A more nearly idiomatic way of writing the merge() code would be:

void merge(int a[], int L[], int R[],int nL, int nR)
{
    int i = 0, j = 0, k = 0;

    while (i < nL && j < nR)
    {
        if (L[i] <= R[j])
            a[k++] = L[i++];
        else
            a[k++] = R[j++];
    }
    while (i < nL)
        a[k++] = L[i++];  
    while (j < nR)
        a[k++] = R[j++];
}

That's about half the number of lines of your code, and within broad limits, the less code there is to read, the better. There are those who insist on having braces after each loop or conditional. I don't think that's necessary (or particularly helpful), but if that's the style you like, you can use it.

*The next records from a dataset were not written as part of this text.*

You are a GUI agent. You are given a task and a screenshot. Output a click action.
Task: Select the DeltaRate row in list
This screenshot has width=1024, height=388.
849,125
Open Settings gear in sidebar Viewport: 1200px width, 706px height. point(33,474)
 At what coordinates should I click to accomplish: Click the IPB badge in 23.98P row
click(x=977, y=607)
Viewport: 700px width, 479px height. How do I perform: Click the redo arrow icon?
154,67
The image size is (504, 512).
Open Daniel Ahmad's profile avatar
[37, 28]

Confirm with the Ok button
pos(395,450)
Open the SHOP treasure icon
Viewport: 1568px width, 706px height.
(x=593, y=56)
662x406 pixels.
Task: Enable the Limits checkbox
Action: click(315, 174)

Your mergesort() code is less flabby, but could be changed to:

void mergesort(int a[],int n)    //n is the length of a[]
{
    if (n < 2)
        return;     //BASE CASE
    int mid = n / 2;
    int left[mid];
    int right[n-mid];

    for (int i = 0; i < mid; i++)
        left[i] = a[i];

    for (int i = mid; i < n; i++)
        right[i-mid] = a[i];

    mergesort(left, mid);
    mergesort(right, n - mid);
    merge(a, left, right, mid, n - mid); 
}

This includes the fix for your main problem — the loop loading the right array was leaving the last element uncopied.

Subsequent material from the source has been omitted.